**WORK TO BE COMPLETED**: Please copy each line below that contains the word "screenshot".
= = =
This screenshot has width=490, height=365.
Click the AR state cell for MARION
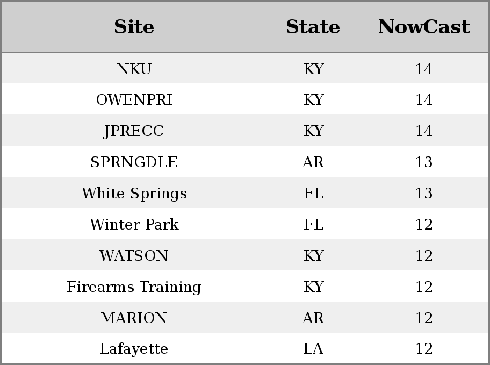313,318
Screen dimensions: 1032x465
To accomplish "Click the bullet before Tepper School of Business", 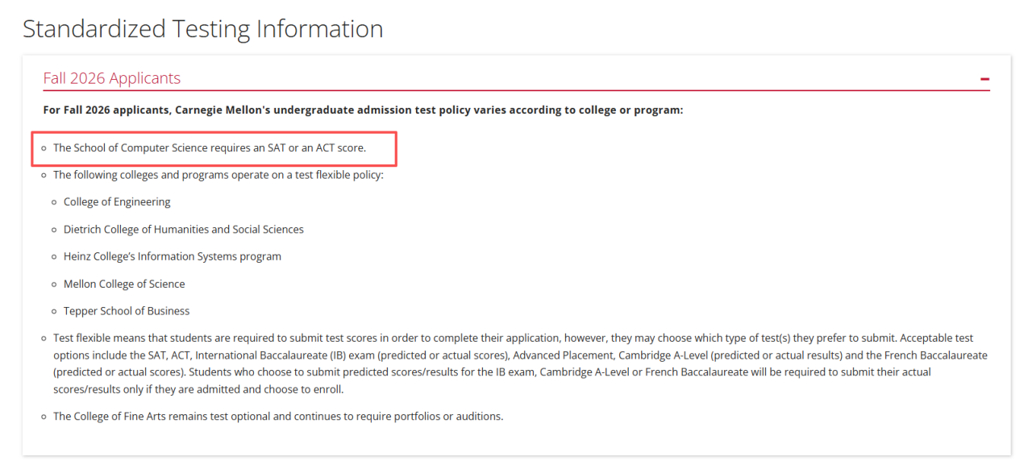I will pyautogui.click(x=55, y=311).
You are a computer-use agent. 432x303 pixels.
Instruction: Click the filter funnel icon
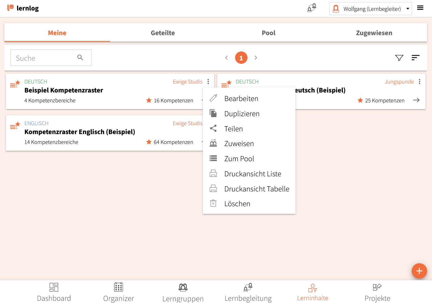click(399, 58)
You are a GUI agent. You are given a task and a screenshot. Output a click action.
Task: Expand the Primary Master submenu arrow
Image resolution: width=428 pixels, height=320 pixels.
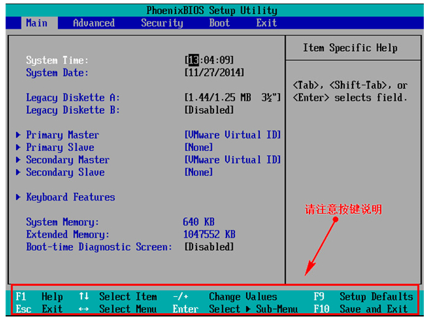18,135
= = =
**ANSWER BOX**:
This screenshot has width=490, height=365.
You are a GUI agent. You are given a task and a screenshot. Output a click action.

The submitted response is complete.